Directive 1 - Summarize the forum thread below about hunting deer in an uncut corn field in two sentences.

Document section -
[START]

# hunting a uncut corn feild



## luv fishing (Mar 5, 2009)

where i hunt for deer the farmer never has the corn cut by gun season, and when the deer get shot at they run straight into the corn, i was just wondering how my group could hunt it when the corn is still standing?


----------



## Mushijobah (May 4, 2004)

Drive the corn? Stalk the corn? I've seen them both done.


----------



## MuskieManOhio (Jun 29, 2008)

Well if your following some good blood, you should be able to find it. lol


----------



## Fish-N-Fool (Apr 12, 2004)

Sounds like you know the deer will flee to the corn - start by hunting the escape routes from cover to the fields and let the others in the area push them to you. I've watched guys attempt to drive standing corn - it almost never works if the field has any size to it. The deer are comfortable in the corn and they just won't leave - they'll run right by you crossing rows.

IF you have a small patch, or a BUNCH of drivers you could pull it off. The only time I've seen it driven sucessfully it was FAR from a legal drive (ATVs, pickups, and shotshells firing all over in the corn)!

You can certainly still hunt standing corn both gun and bow season. We have killed a few deer in the corn hunting like this. 

Mid-week if you know they are in there I would hunt along the edges early morning late evening to catch one slipping in and out. Mid-day still hunt the waterways. If you can get above the field within range do it - you can see down in the corn by that time of the year pretty well.


----------



## luv fishing (Mar 5, 2009)

ok thanks guys we tried driving it last year and the deer ran out when went in and ran back in behind us one of the standers seen it from his tree stand, were going to set stands saterday so im going to set on of mine over the corn.


----------



## roger23 (Mar 7, 2007)

luv fishing said:


> where i hunt for deer the farmer never has the corn cut by gun season, and when the deer get shot at they run straight into the corn, i was just wondering how my group could hunt it when the corn is still standing?



does the farmer allow hunting standing corn ??? I don't,, because to many accidents happen and I don't want to be liable,,plus hunters often damage the crop..


----------



## luv fishing (Mar 5, 2009)

yes he does theres only about 8 people that hunt it and 4 hunt behind his house and the other 4 including me hunt the down the road at his corn feild,


----------



## F1504X4 (Mar 23, 2008)

[END]

Raw data -
[START]

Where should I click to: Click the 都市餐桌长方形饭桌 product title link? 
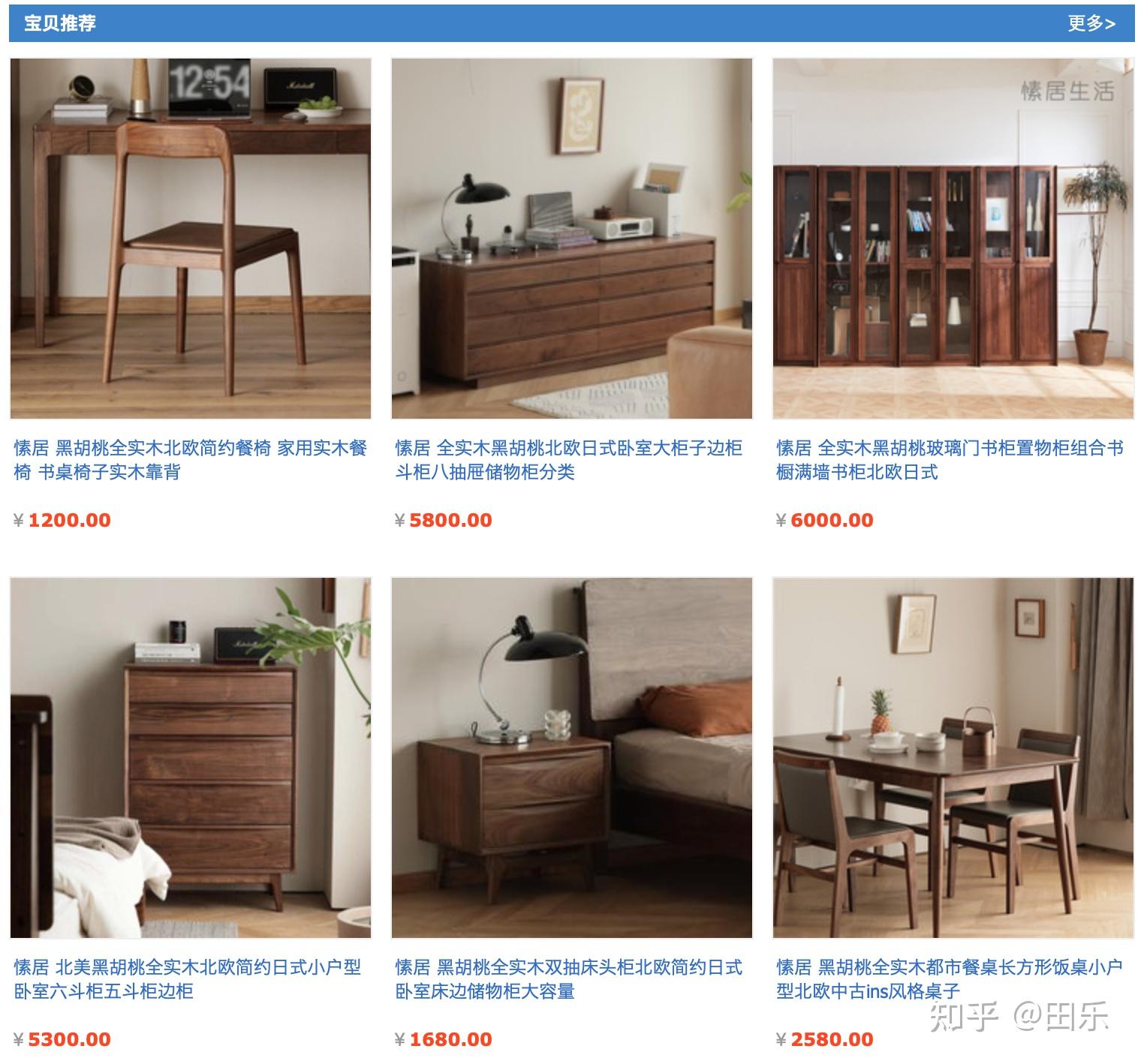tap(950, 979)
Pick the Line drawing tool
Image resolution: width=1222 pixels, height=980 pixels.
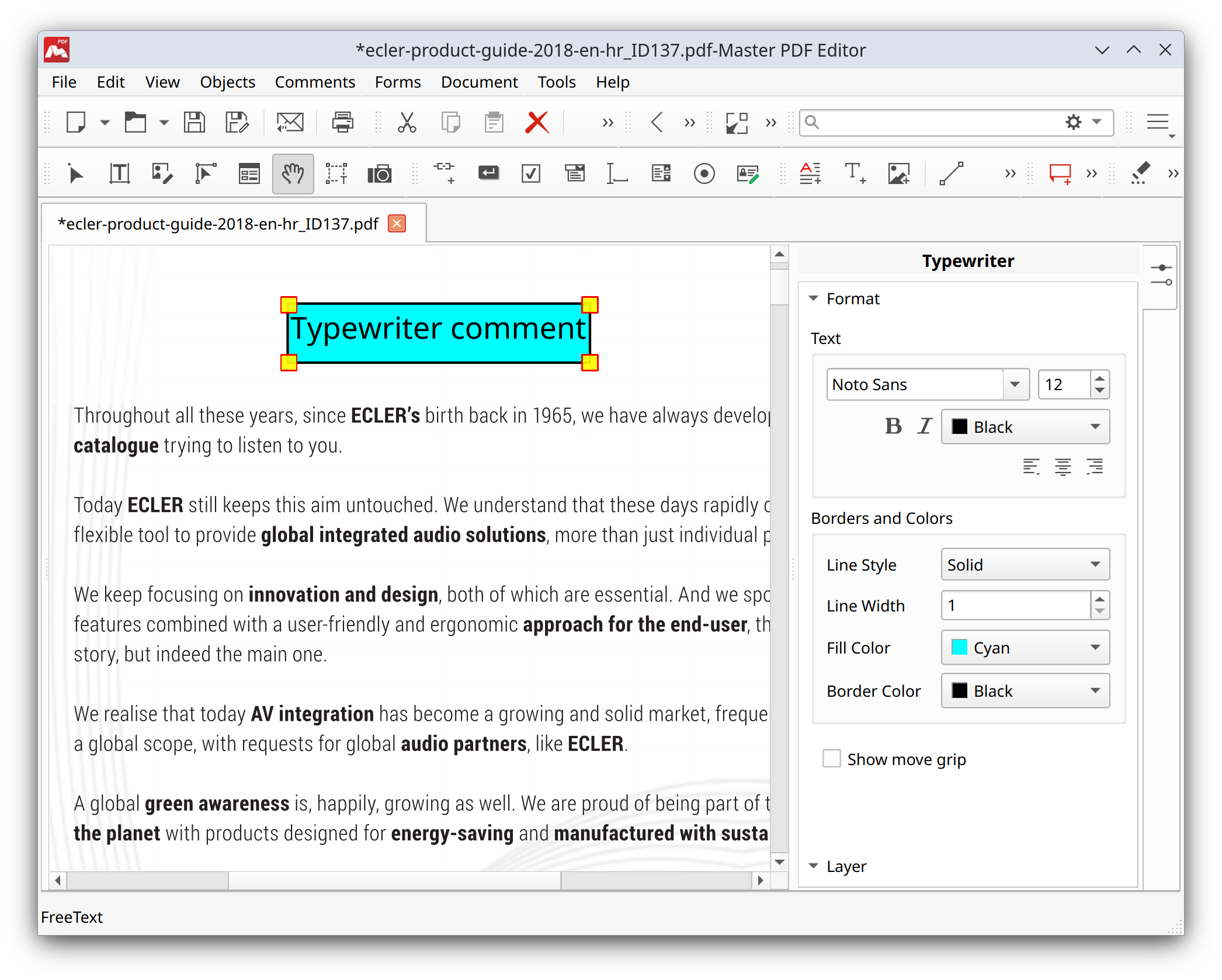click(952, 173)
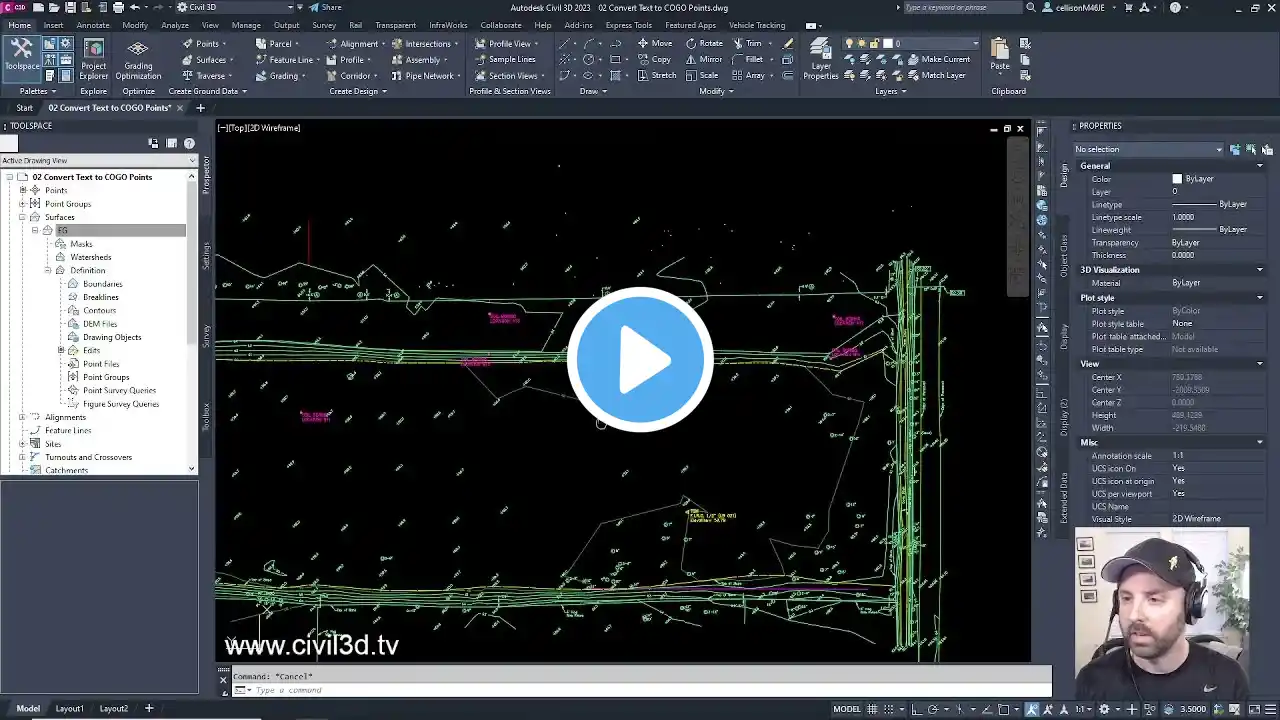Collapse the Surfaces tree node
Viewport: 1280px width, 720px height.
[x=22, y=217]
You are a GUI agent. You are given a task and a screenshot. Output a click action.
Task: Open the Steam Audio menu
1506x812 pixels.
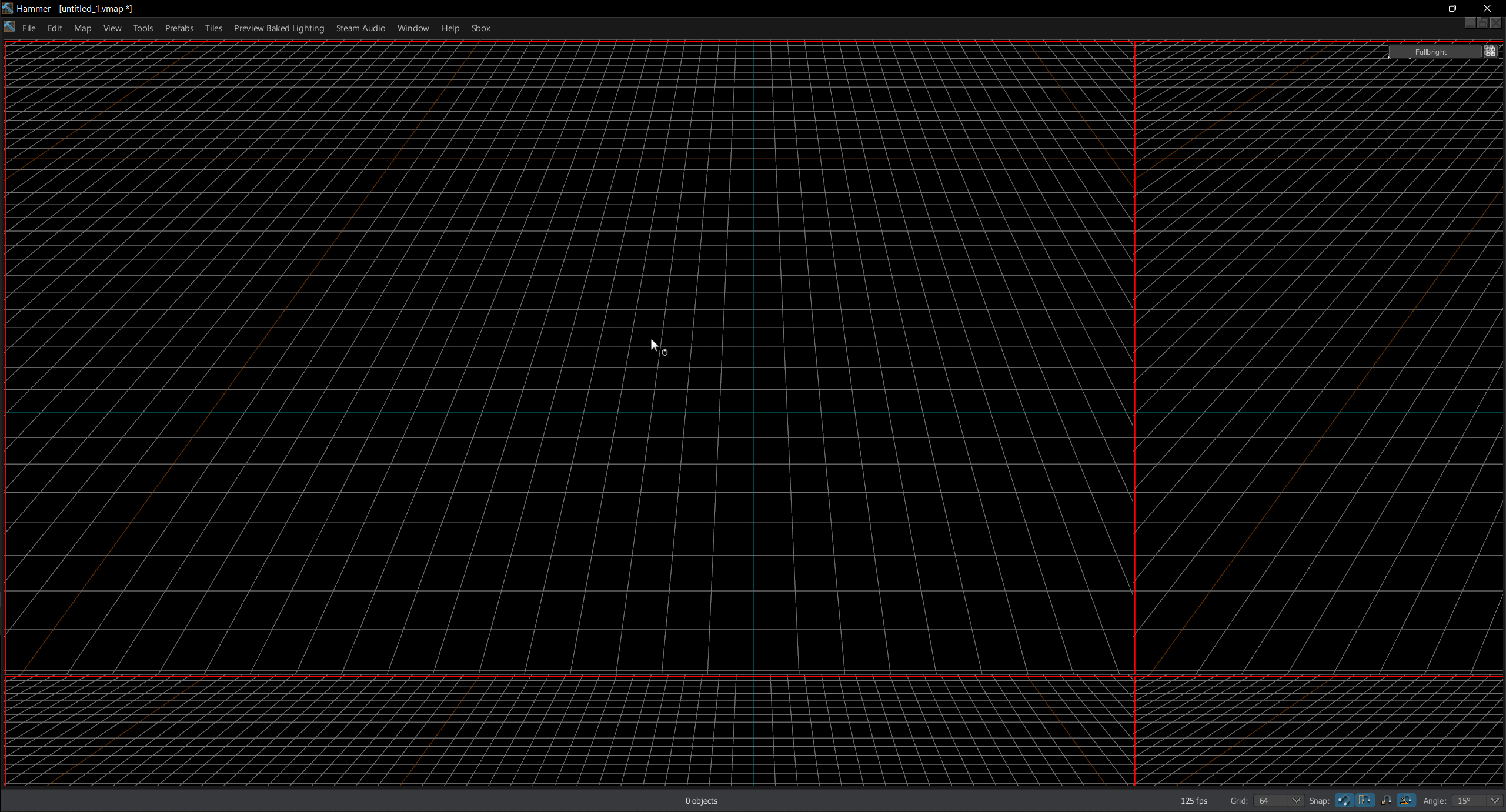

[END]

Directive 2 - Render the records as a numbered list, omitting blank lines, beginning at the line containing "You are a GUI" and continuing through the end of the records. Leave the pictures out.

Final answer 1 - A hunter asks how a group can hunt deer that run into a farmer's corn field, which is still standing during gun season. Replies suggest driving or stalking the corn, hunting the escape routes and field edges, still-hunting the waterways, and getting above the field, and one warns that driving large fields of standing corn almost never works; when another asks whether the farmer allows hunting standing corn, the hunter says he does.

Final answer 2 -
1. You are a GUI agent. You are given a task and a screenshot. Output a click action.
2. Task: Open the Steam Audio menu
3. 1506x812 pixels.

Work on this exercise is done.